DER ZAUBERBERG – eine psychodramatische Lesung (frei nach Motiven von Thomas Mann)

Der angehende Schiffsingenieur Hans Castorp besucht seinen Cousin Joachim Ziemßen im Sanatorium Berghof nahe Davos in der Entrücktheit der Schweizer Alpen. In diesem Mikrokosmos des Sanatoriums trifft der junge Mann auf seine beiden späteren Mentoren Settembrini und Naphta, welche gegensätzlicher nicht sein könnten. Auf der einen Seite der weltgewandte Italiener Settembrini – Freimaurer, Humanist und Verfechter der Aufklärungslogik. Sein intellektueller Widerpart ist der zum Katholizismus konvertierte Jude Naphta, der Castorp mit dem Tod konfrontiert. Diese Auseinandersetzung zu Lebzeiten lehnt sein Widersacher Settembrini strikt ab. Im Verlauf kämpfen die beiden nun darum, wer den jungen Mann nachhaltiger beeinflussen wird.

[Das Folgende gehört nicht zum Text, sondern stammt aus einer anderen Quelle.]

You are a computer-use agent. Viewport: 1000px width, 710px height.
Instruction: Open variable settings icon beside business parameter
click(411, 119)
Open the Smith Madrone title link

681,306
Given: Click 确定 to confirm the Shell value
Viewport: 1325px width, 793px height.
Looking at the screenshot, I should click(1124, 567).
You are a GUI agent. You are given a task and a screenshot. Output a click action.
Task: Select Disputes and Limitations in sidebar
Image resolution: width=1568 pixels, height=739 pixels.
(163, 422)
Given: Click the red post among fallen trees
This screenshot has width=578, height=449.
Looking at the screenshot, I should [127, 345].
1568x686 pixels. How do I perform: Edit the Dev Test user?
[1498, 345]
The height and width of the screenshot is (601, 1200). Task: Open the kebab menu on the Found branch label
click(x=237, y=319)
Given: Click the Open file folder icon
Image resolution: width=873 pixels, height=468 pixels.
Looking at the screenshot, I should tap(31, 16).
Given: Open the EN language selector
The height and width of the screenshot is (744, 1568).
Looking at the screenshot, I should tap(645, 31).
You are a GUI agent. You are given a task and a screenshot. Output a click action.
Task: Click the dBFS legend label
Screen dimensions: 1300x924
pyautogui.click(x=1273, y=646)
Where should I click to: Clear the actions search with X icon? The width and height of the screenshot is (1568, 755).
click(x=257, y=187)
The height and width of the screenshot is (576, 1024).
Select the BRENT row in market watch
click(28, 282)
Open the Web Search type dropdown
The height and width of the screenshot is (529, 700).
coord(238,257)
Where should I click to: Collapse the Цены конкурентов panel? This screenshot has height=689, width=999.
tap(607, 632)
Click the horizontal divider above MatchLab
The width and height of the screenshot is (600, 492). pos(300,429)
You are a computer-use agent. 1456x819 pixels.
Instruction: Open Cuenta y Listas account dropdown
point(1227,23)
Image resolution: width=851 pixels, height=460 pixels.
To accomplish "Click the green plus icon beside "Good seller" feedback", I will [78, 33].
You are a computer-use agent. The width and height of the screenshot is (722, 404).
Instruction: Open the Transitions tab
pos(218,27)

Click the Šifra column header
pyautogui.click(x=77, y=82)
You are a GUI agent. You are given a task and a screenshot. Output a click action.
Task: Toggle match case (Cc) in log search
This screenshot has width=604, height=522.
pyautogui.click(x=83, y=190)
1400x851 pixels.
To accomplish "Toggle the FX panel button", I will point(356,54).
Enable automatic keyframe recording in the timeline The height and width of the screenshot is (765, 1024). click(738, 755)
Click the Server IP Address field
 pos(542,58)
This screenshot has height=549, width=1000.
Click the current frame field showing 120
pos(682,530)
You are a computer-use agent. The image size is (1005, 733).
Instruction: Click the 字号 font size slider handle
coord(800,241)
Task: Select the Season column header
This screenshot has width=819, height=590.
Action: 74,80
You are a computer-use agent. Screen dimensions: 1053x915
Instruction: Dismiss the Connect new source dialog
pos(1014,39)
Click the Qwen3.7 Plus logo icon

Das Prinzip der psychodramatischen Lesung besteht darin, die subjektive Wirklichkeit, in Form von szenischem Handeln erlebbar und reflektierbar zu machen. Die darstellenden Brüder gehen daher über die – von ihnen vorgefundene – fiktionale Realität hinaus, indem sie ihr subjektives Erleben in freimaurerisch-symbolischer Darstellung ausdrücken.